Exercise requirements: The whole listing below needs to be duplicated exactly, pictures aside.

Records provided:
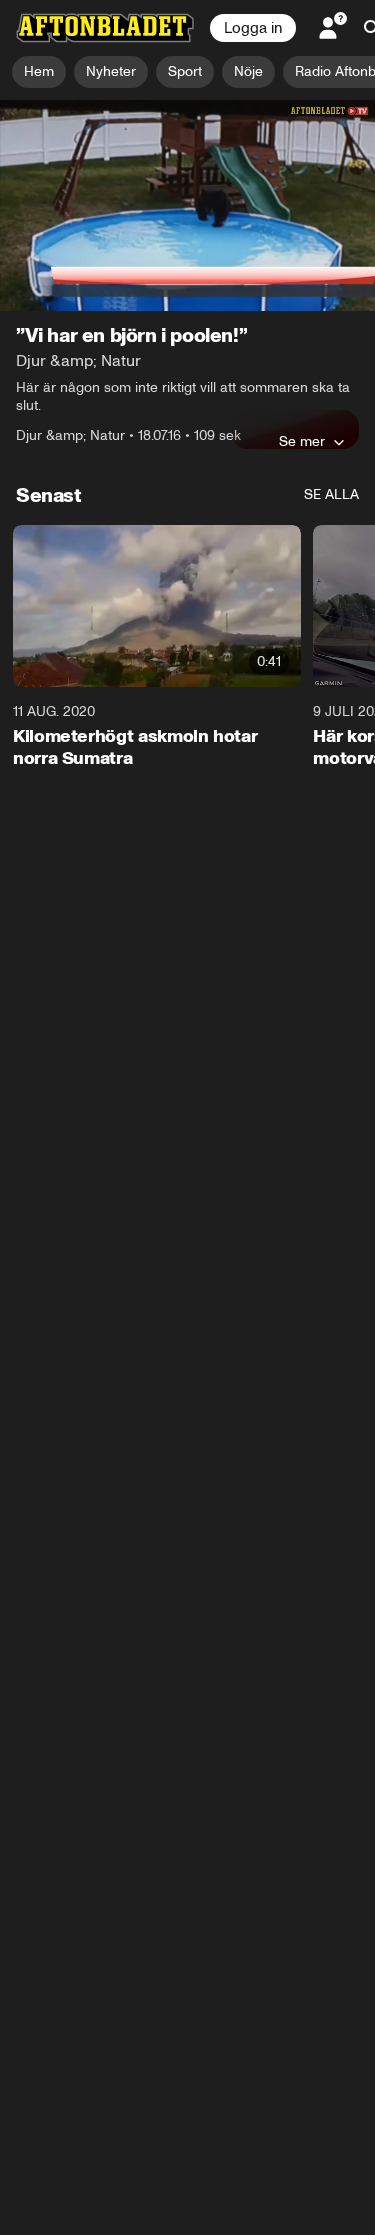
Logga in (253, 28)
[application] (187, 205)
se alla (331, 494)
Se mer (302, 441)
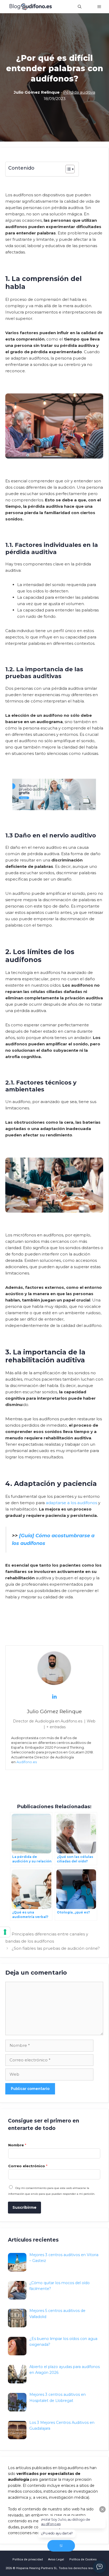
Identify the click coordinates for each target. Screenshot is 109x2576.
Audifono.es (26, 1762)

Response area:
Logga in (253, 28)
[application] (187, 205)
se alla (331, 494)
Se mer (302, 441)
Identify the click coordinates for each target. Screenshot is 109x2576.
Audifono.es (26, 1762)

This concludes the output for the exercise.